▸ **EXERCISE BRIEF**
Search the material for the word "Task" and copy every line in which it occurs.

▸ **LISTED ENTRIES**

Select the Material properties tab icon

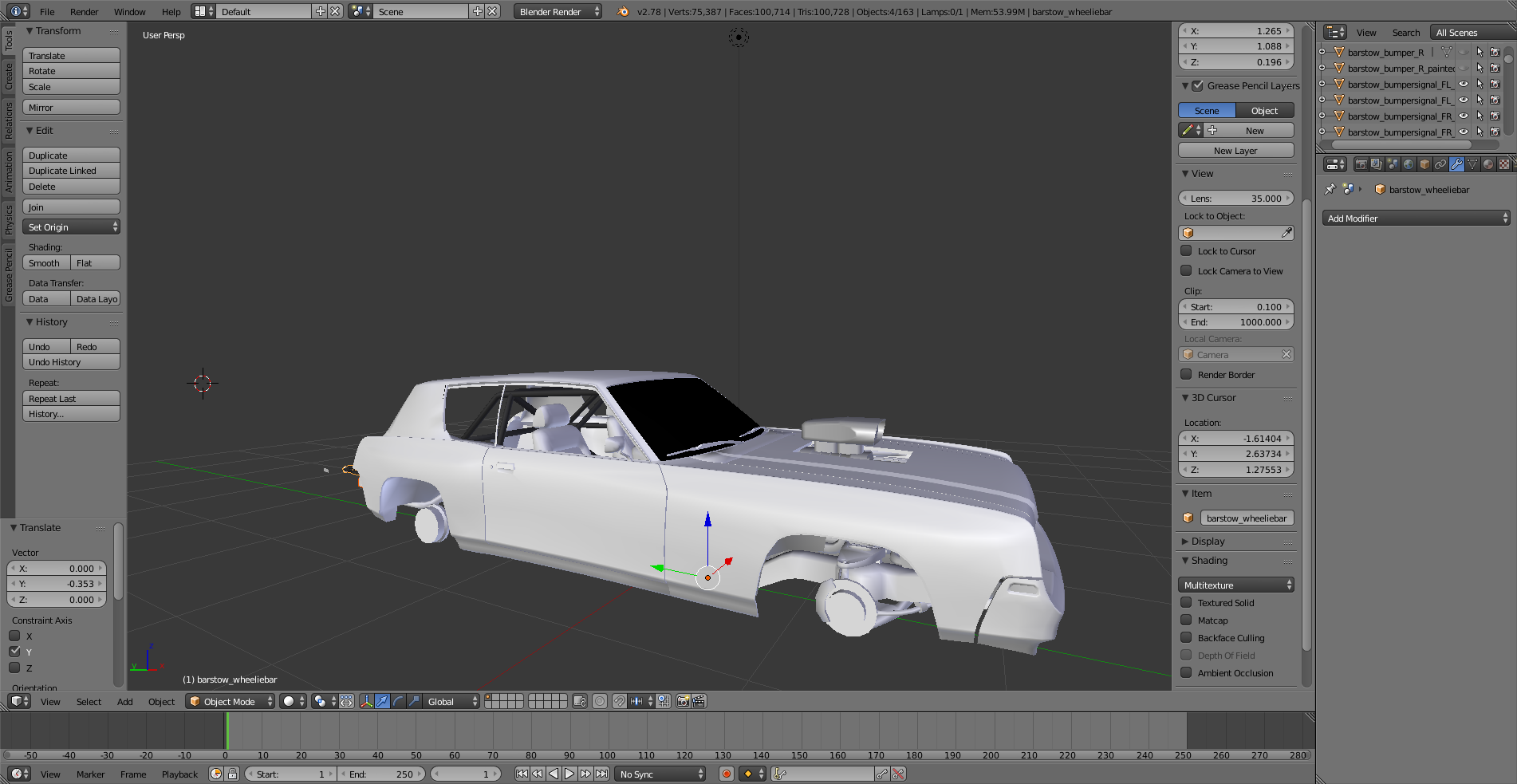coord(1488,164)
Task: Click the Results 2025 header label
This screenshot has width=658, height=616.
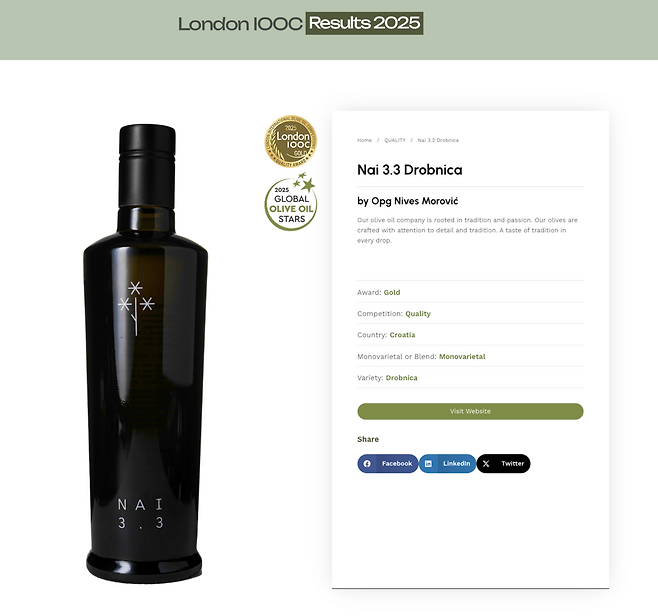Action: click(364, 23)
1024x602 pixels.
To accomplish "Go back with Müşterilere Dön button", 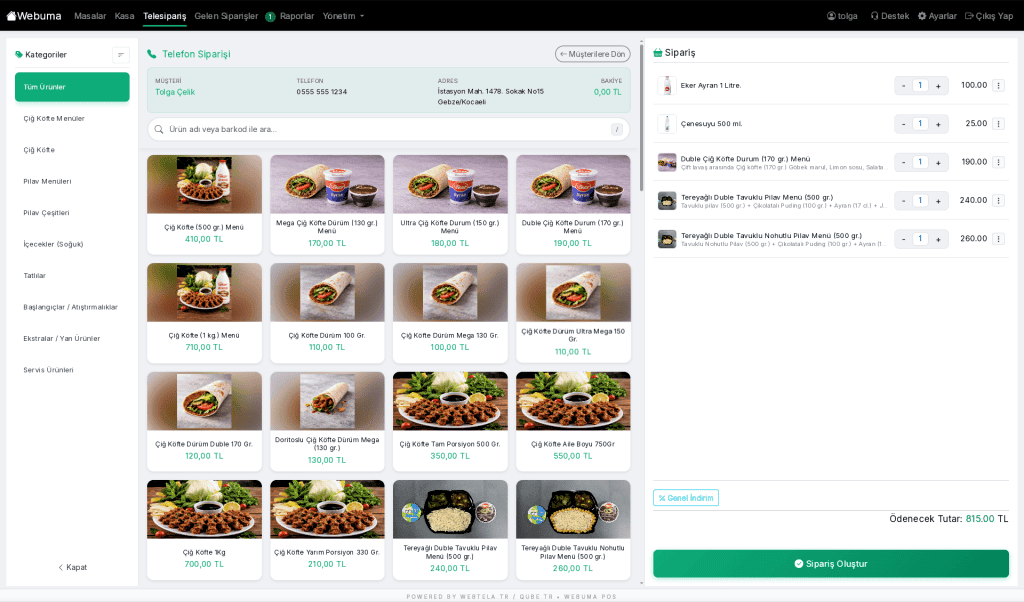I will click(593, 54).
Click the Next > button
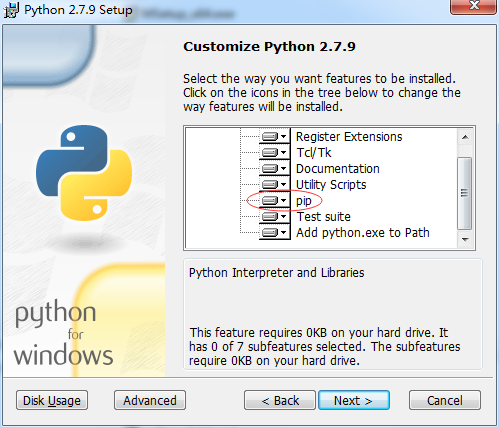 (x=354, y=400)
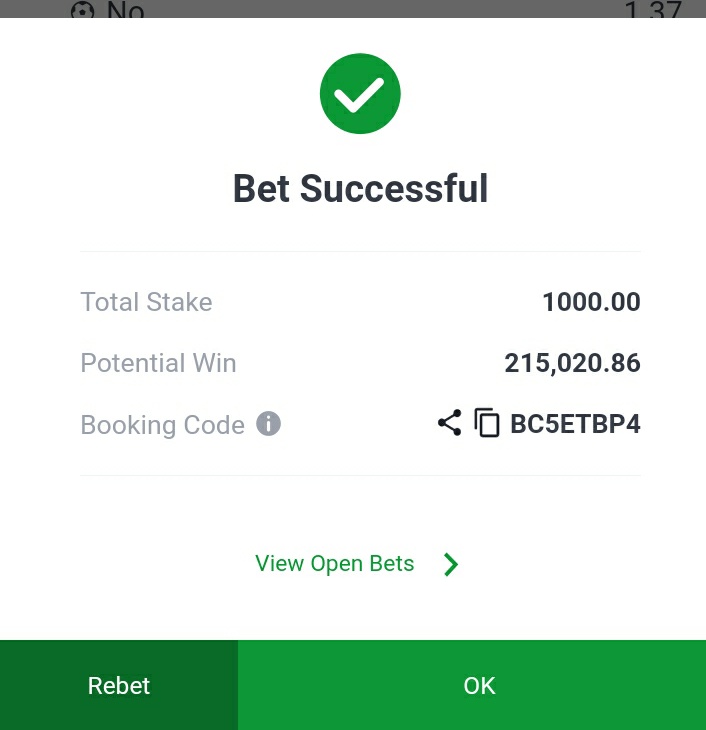Click the Booking Code label
Viewport: 706px width, 730px height.
(163, 425)
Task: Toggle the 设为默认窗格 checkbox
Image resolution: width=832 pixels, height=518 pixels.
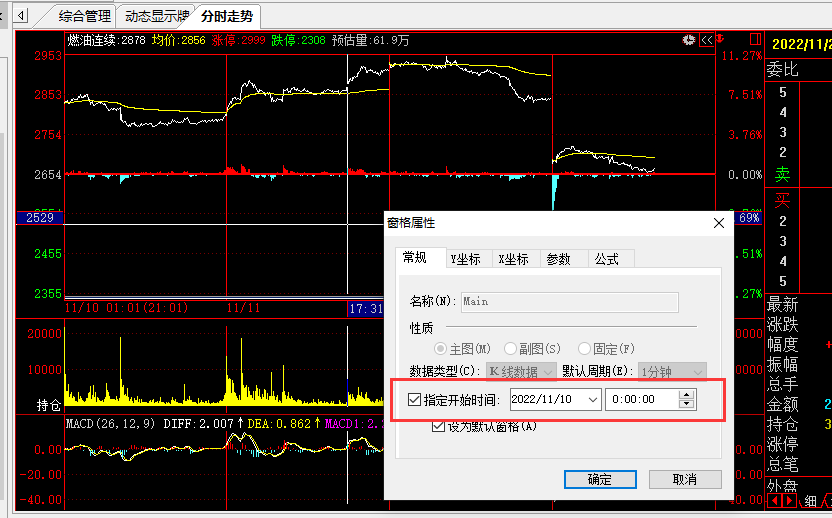Action: tap(438, 427)
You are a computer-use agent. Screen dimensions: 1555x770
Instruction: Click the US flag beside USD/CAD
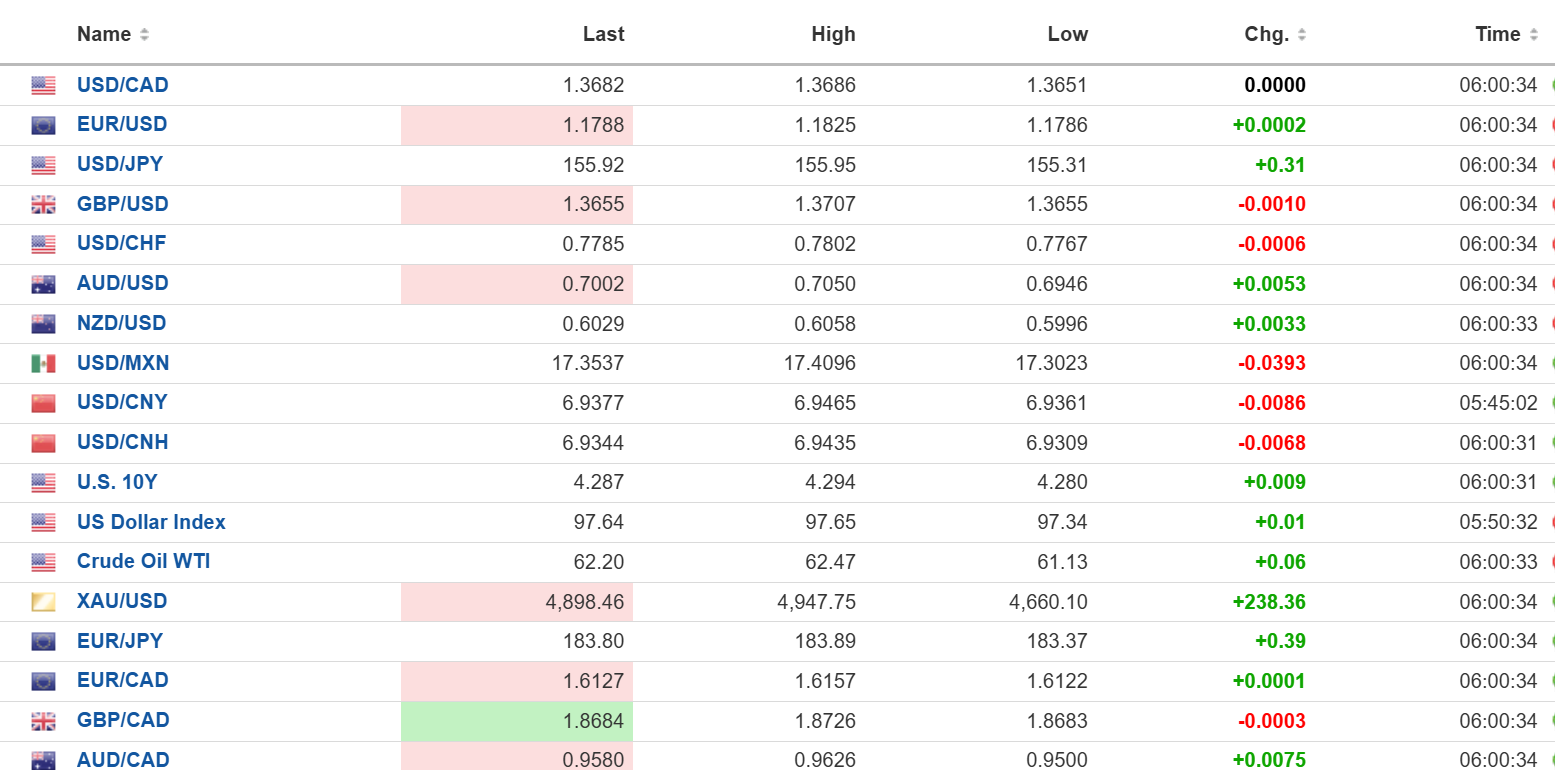click(x=43, y=86)
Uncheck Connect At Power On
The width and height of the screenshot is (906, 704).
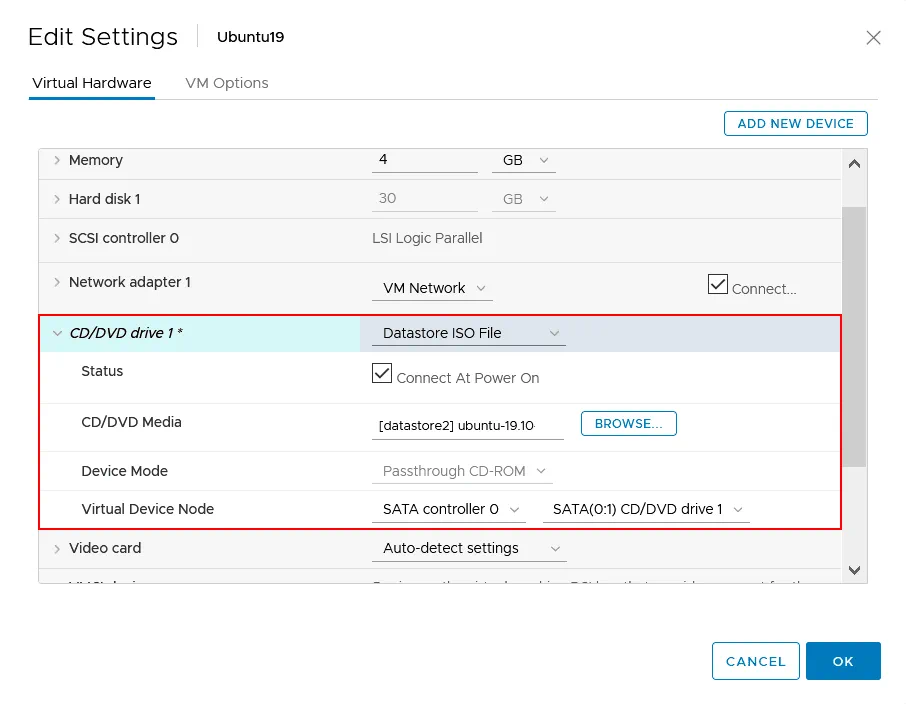381,373
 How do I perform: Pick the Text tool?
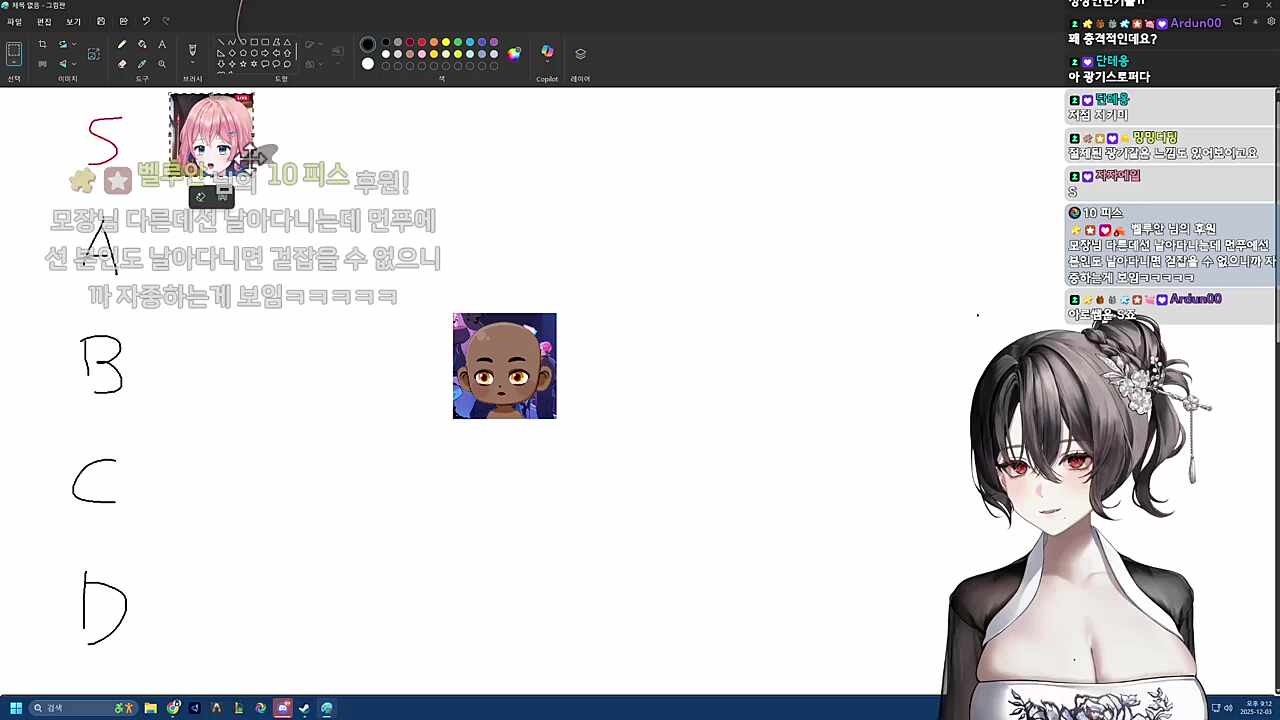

▸ **OUTPUT BELOW**
Task: Click the Results 2025 header label
Task: Toggle the 设为默认窗格 checkbox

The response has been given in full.